WORK REQUIRED:
Print every entry below again exactly as written, skipping the pictures.

RECORDS FOR PROCESSING:
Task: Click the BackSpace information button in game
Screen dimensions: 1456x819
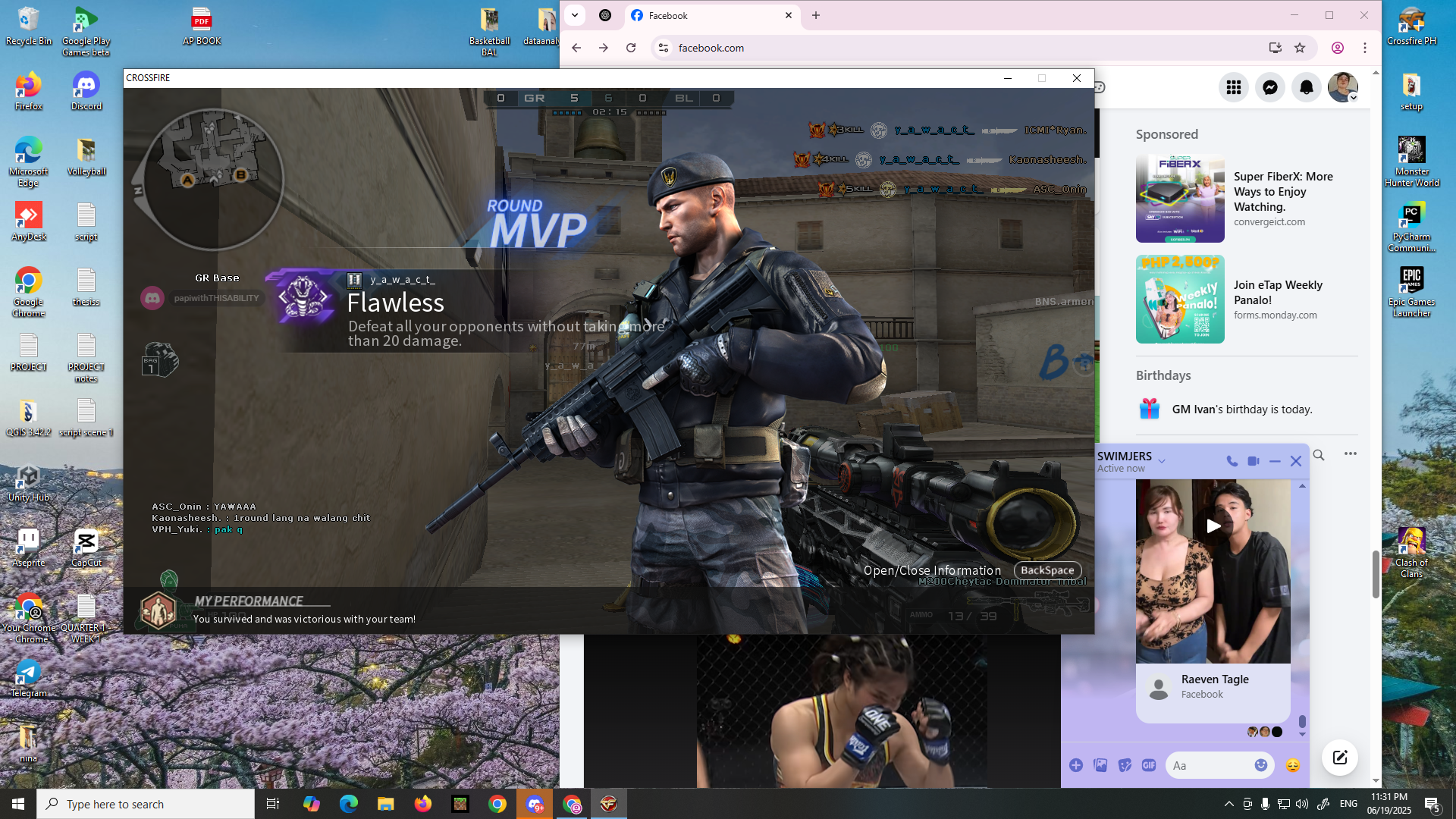Action: click(1047, 570)
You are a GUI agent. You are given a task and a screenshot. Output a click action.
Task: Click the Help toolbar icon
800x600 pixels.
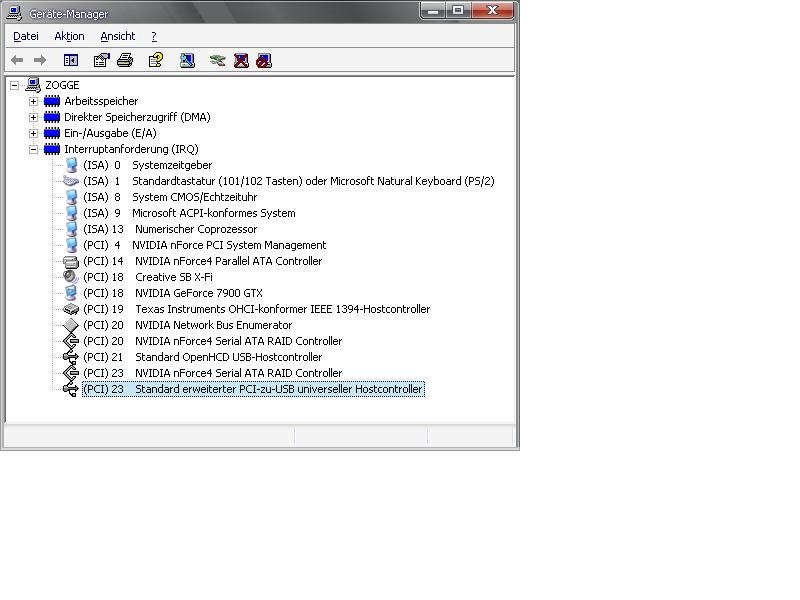156,60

EXERCISE OUTPUT:
Task: Click the BackSpace information button in game
Screen dimensions: 1456x819
Action: click(1047, 570)
You are a GUI agent. You are given a task and a screenshot. Output a click action.
Task: Click the Help toolbar icon
800x600 pixels.
156,60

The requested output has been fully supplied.